From the Executive Director Swissmedic: Communication – the cornerstone of therapeutic product safety

Strategically and operationally, communication is a key factor in fulfilling our mandate. Today, listening and talking to people as equals is more important than ever as a way of promoting acceptance and creating trust.

Communicating transparently and in an audience-appropriate style

To reach our target groups more effectively, we have adopted a more proactive communication strategy since 2019 and use various social media channels in addition to ‘Visible’. To date we have gained around 45,000 followers on LinkedIn, and today Swissmedic is perceived by a wider audience as being more open and having a stronger presence.

At national level, we maintain an active dialogue with our stakeholders, organise round tables and answer over 9,000 inquiries from companies, health specialists, the public and the media each year. Our Innovation Office supports and advises start-ups, research institutes and universities on scientific and regulatory issues so that patients in Switzerland can access new, promising medicines quickly.

In this era of fake news and half-truths, science-based but comprehensible information is more important than ever. That’s why we published the first issue of ‘Visible’ in June 2020, just at the start of the coronavirus pandemic. The rapid authorisation of COVID-19 vaccines raised Swissmedic’s profile dramatically.

Making Swissmedic’s comprehensive duties visible

It has been and continues to be all the more important to me to show that, in addition to the authorisation of medicinal products, Swissmedic plays a key role in safeguarding the safety and health of humans and animals in Switzerland in other core areas too. We approve and monitor clinical trials of medicinal products and medical devices, issue establishment licences for medicinal product manufacturing and wholesale trading, inspect hospitals, oversee safety and quality in the marketplace, work with national and international partners to combat illegal trade, and prosecute violations of therapeutic products legislation. By undertaking this comprehensive supervisory activity, Switzerland accommodates the public’s strong awareness of the importance of health and their need for safety.
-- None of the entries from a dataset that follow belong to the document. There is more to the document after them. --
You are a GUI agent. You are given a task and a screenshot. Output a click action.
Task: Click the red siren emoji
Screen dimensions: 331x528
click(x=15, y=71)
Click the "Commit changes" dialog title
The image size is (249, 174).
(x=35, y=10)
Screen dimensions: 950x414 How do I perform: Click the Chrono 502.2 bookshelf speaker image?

“In this era of fake news, science-based comprehensible information is more important than ever.”

Contributing at international level

International links are essential for these activities. That’s why we are in close contact with sister authorities around the world and actively help draft international standards and guidelines for the pharmaceutical industry and medical technology in global organisations such as the International Council for Harmonisation (ICH) or International Medical Device Regulators Forum (IMDRF). New technologies such as advanced therapy medicinal products (ATMPs), software with a medical intended use or artificial intelligence in medicinal product development are raising new regulatory questions around the world. Swissmedic is addressing these complex challenges and remaining fit for the future by integrating these developments into our activities and recruiting experienced staff with the appropriate specialist skills.
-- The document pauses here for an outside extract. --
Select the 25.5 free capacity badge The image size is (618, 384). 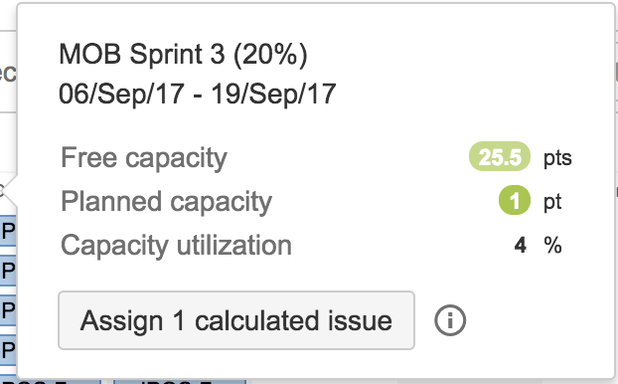click(500, 156)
This tenth issue of ‘Visible’ provides information on all this – comprehensibly and in a public-friendly, exciting way. It also clears up misunderstandings. Swissmedic is responsible for the safety, quality and efficacy of therapeutic products, but not for pricing, reimbursement by health insurers or supplies of medicinal products and medical devices to the domestic market.
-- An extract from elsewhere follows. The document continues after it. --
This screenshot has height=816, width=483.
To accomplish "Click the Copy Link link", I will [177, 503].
Political neutrality and scientific autonomy

Swissmedic is part of the decentralised federal administration. This was a deliberate choice by Parliament to guarantee the therapeutic products agency’s independence, political neutrality and scientific autonomy. This status proved its value during the coronavirus pandemic, when we were able to take a leading role globally in the authorisation of vaccines.

Contrary to popular belief, Swissmedic is one of the six fastest therapeutic products authorities in the world, as various benchmarking studies and the audit report produced by the Federal Audit Office in January 2024 attest. While the US Food and Drug Administration (FDA) and European Medicines Agency (EMA) may occasionally be faster in authorising products than Swissmedic, this is generally because they have received the applications earlier too. In spring 2024, our Swissmedic was one of the first three authorities in the world to be recognised and designated as a “WHO Listed Authority” (WLA). The WHO thus confirmed Swissmedic’s high quality standards and excellent international benchmarking results.

Health – our most important asset

Swissmedic is responsible for supervising a market that accounts for more than eight percent of Switzerland’s gross domestic product and some 300,000 jobs (including positions that depend on the sector). By guaranteeing the safety, quality and efficacy of therapeutic products, we make a crucial contribution to the high quality of medical care in Switzerland and prevent severe disability, invalidity and death as a result of defective products. Everything that Swissmedic does serves patient safety because health is our most important asset.